Cost Estimator

A Cost Estimator collects information and makes reports on the estimated money, time, labor and materials needed to create a product, complete a construction project or provide services. They will often specialize in a certain product or industry.

Other job duties will include: visiting different job sites to gather the information needed to make an estimate, working with architects, contractors, clients, etc., consulting with experts, reading technical documents and blueprints, and using specialized computer software to figure out estimates. They will use all of their research to figure out the profitability or cost-effectiveness of a product or project, make recommendations to make products or projects more cost-effective and profitable, work with sales experts to create bids for clients and develop plans for the project.

The work of a Cost Estimator is very important. Businesses depend on these estimates to know if their projects will fit within budget or not. These estimates must be accurate and take into account many things. A Cost Estimator has to consider and include bad weather, the cost of wasted material and the cost of delays in shipping. These things can increase the cost of the project and decrease the profit.

Types of Cost Estimators include:

  • Construction Cost Estimators figure the cost of construction projects. They might be involved in figuring the cost of a number of large building projects, including bridges, buildings and shopping centers. They will determine the cost of the necessary materials, the cost of the labor needed and the time it should take to complete the project. Construction Cost Estimators can work for constructions firms, architects, engineers or contractors.

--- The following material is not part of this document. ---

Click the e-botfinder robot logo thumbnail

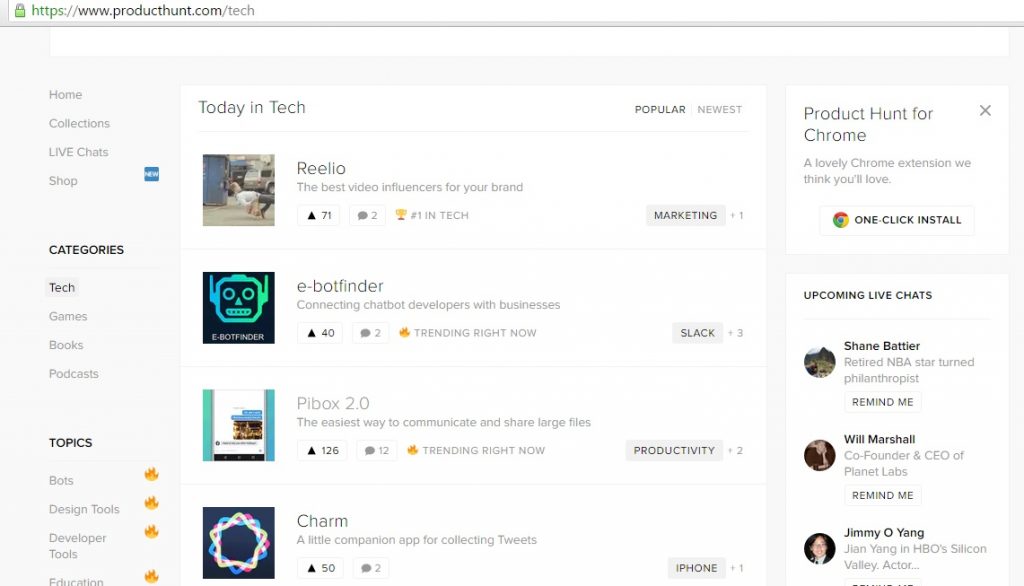pos(238,308)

  • Manufacturing Cost Estimators figure out the cost of producing, creating or changing a company’s services or products. Some Manufacturing Cost Estimators work in the software industry. They will figure the cost of the software required for high-tech products. This requires a great amount of expertise.

Work Environment
Most Cost Estimators work in an office setting, however, depending on the industry, many of them travel to factories or construction sites to do their research. Cost Estimators must work within a deadline. Failing to meet a deadline or providing an inaccurate estimate can cost the company money. Cost Estimators work full time and some work overtime in order to meet deadlines.

How to Become a Cost Estimator
To become a Cost Estimator, a person generally must have a Bachelor’s degree in a field like engineering or construction management. Candidates with a very strong mathematics background are preferred. Depending on the industry, some employers will hire candidates with accounting, business or finance backgrounds. Some very experienced and knowledgeable construction workers may qualify for a position as a Cost Estimator without a Bachelor’s degree.

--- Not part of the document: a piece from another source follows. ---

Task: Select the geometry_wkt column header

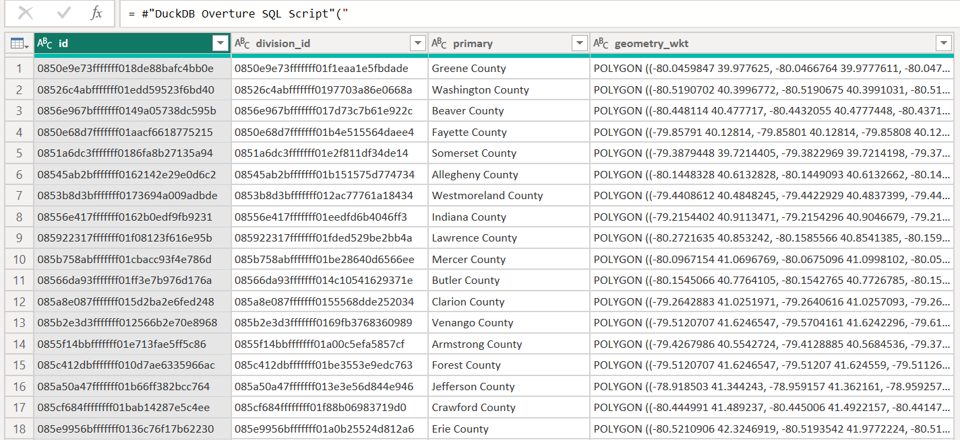Action: point(760,43)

Cost Estimators will be given some training on the job, depending on their past experience. Candidates that have worked within the industry or received experience through an internship will require less on-the-job training than those without prior industry experience.

Certification is usually voluntary, but can show expertise in the field. However, some employers might require certification before hiring. A Cost Estimator can become certified with two years of experience and passing a written test.

Some skills that are important in the Cost Estimator field are: candidates must be detail-oriented in order to make accurate estimates; Cost Estimators have to have experience and knowledge in the industry; a candidate must be very analytical in their research; they must be able to manage their time to meet all deadlines; also, Cost Estimators spend a lot of time writing estimates. So, they must have excellent writing and communication skills.

Cost Estimators, depending on industry and experience, can make between $35,000 and $97,000 per year. The median wage, according to research performed in 2012, is about $59,000 per year.

Job Outlook
Cost Estimators are very important to companies. They are needed to keep a company within their budget and to ensure their services or products will be profitable. Because of this, Cost Estimators continue to be in high demand. It is projected that this job industry will to continue growing over the next ten years. Growth will happen particularly in the construction industry. As more roads, airports, bridges and buildings are being built, Cost Estimators are needed.

Job prospects are excellent, especially for candidates with Bachelor’s degrees in related fields and excellent math skills. In the manufacturing industry, candidates with statistics, math and engineering experience will be given preference. For the construction industry, employers will be looking to hire people with construction knowledge and knowledge of new modeling software.